* Begin Reading passage *

2023-08-10 11:55:41

by Yan Zhao

[permalink] [raw]
Subject: [RFC PATCH v2 0/5] Reduce NUMA balance caused TLB-shootdowns in a VM

This is an RFC series trying to fix the issue of unnecessary NUMA
protection and TLB-shootdowns found in VMs with assigned devices or VFIO
mediated devices during NUMA balance.

For VMs with assigned devices or VFIO mediated devices, all or part of
guest memory are pinned for long-term.

Auto NUMA balancing will periodically selects VMAs of a process and change
protections to PROT_NONE even though some or all pages in the selected
ranges are long-term pinned for DMAs, which is true for VMs with assigned
devices or VFIO mediated devices.

Though this will not cause real problem because NUMA migration will
ultimately reject migration of those kind of pages and restore those
PROT_NONE PTEs, it causes KVM's secondary MMU to be zapped periodically
with equal SPTEs finally faulted back, wasting CPU cycles and generating
unnecessary TLB-shootdowns.

This series first introduces a new flag MMU_NOTIFIER_RANGE_NUMA in patch 1
to work with mmu notifier event type MMU_NOTIFY_PROTECTION_VMA, so that
the subscriber (e.g.KVM) of the mmu notifier can know that an invalidation
event is sent for NUMA migration purpose in specific.

Patch 2 skips setting PROT_NONE to long-term pinned pages in the primary
MMU to avoid NUMA protection introduced page faults and restoration of old
huge PMDs/PTEs in primary MMU.

Patch 3 introduces a new mmu notifier callback .numa_protect(), which
will be called in patch 4 when a page is ensured to be PROT_NONE protected.

* End Reading passage *
* Begin Given entries *

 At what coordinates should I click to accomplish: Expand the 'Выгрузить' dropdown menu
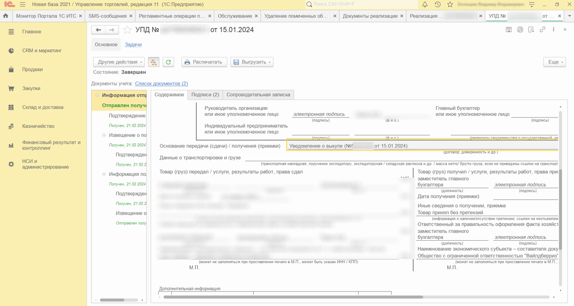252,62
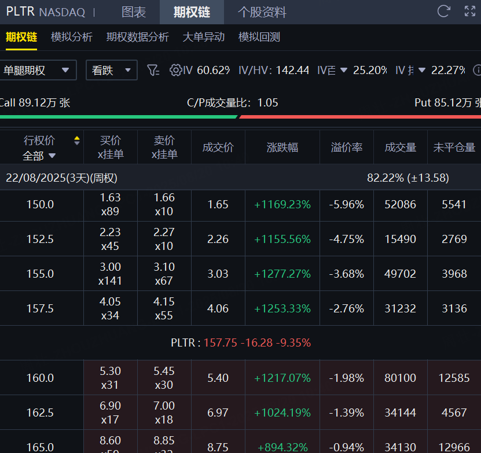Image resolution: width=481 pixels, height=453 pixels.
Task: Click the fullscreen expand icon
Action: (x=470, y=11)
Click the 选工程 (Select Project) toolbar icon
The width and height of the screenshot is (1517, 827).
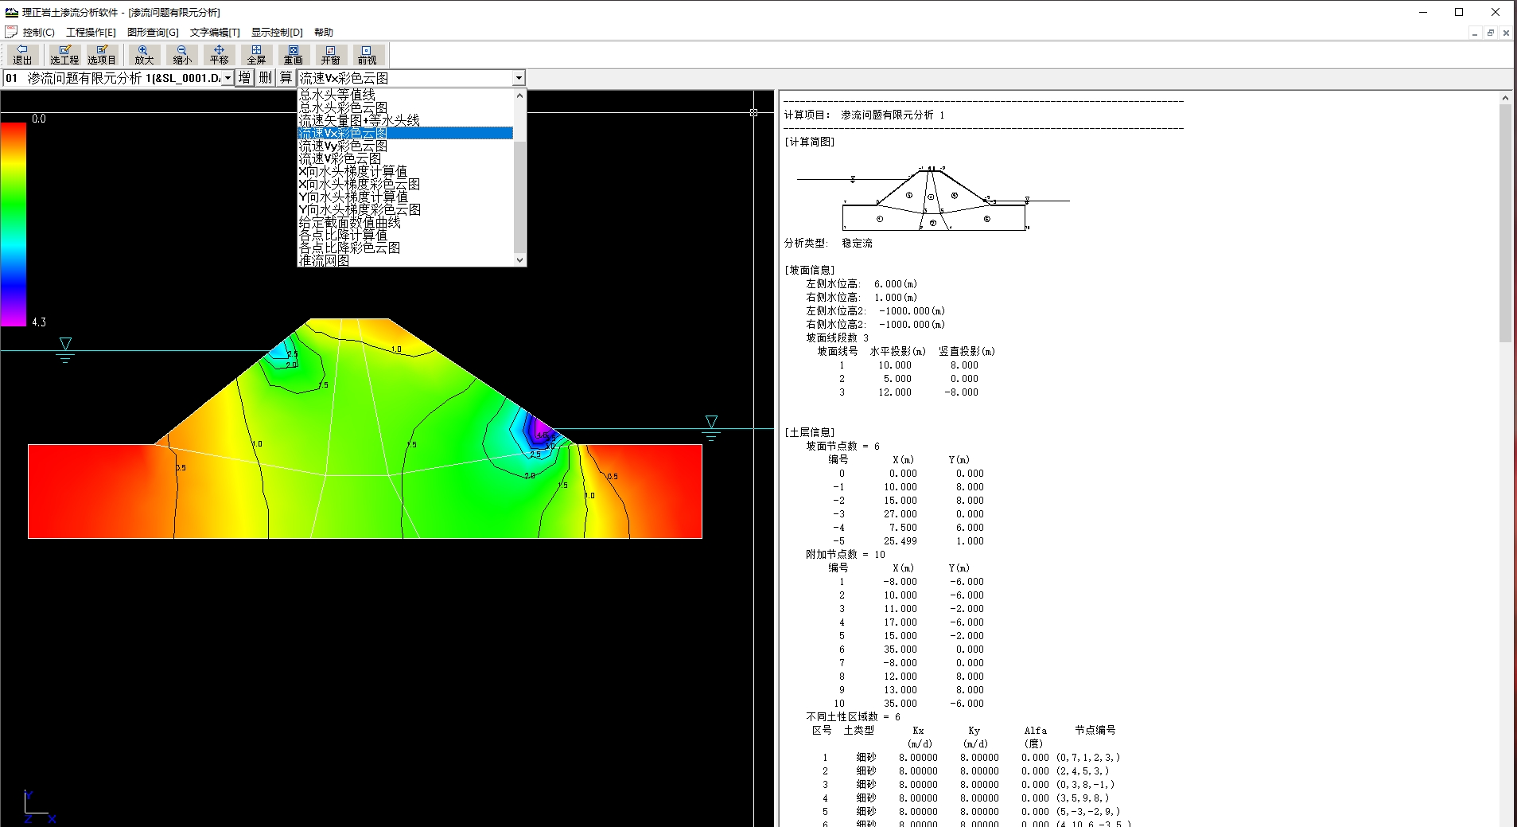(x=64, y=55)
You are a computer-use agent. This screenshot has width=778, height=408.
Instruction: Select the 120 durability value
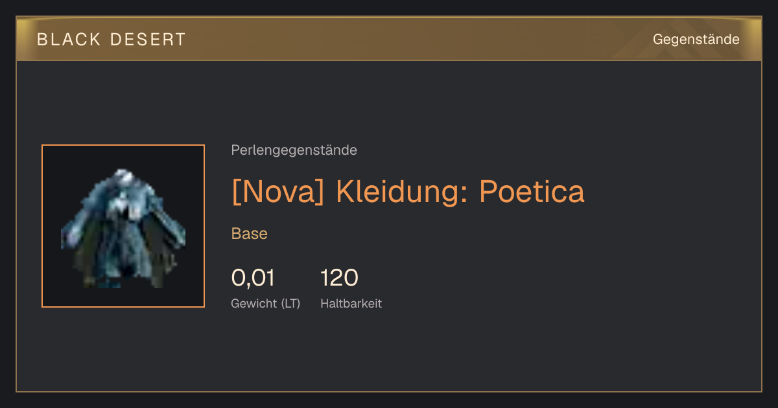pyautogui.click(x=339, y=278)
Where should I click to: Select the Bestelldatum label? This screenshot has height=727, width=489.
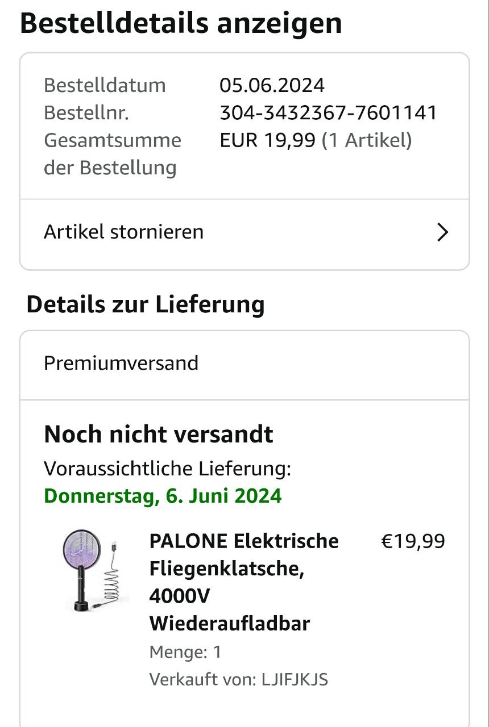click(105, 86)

* End Given entries *

_Requirements_
(a) Please list every name in the NUMA balancing patch summary that is written in capital letters joined by underscores.
(b) Translate this sentence from the NUMA balancing patch summary into Spanish: "For VMs with assigned devices or VFIO mediated devices, all or part of guest memory are pinned for long-term."
(c) Rewrite the part of the NUMA balancing patch summary that opens with the words containing "[permalink] [raw]" and closes with "VFIO mediated devices.", substituting "host memory" for "guest memory".

_Worked solutions_
(a)
MMU_NOTIFIER_RANGE_NUMA
MMU_NOTIFY_PROTECTION_VMA
PROT_NONE

(b) En las máquinas virtuales con dispositivos asignados o dispositivos mediados por VFIO, toda o parte de la memoria del invitado queda fijada a largo plazo.

(c)
[permalink] [raw]
Subject: [RFC PATCH v2 0/5] Reduce NUMA balance caused TLB-shootdowns in a VM

This is an RFC series trying to fix the issue of unnecessary NUMA
protection and TLB-shootdowns found in VMs with assigned devices or VFIO
mediated devices during NUMA balance.

For VMs with assigned devices or VFIO mediated devices, all or part of
host memory are pinned for long-term.

Auto NUMA balancing will periodically selects VMAs of a process and change
protections to PROT_NONE even though some or all pages in the selected
ranges are long-term pinned for DMAs, which is true for VMs with assigned
devices or VFIO mediated devices.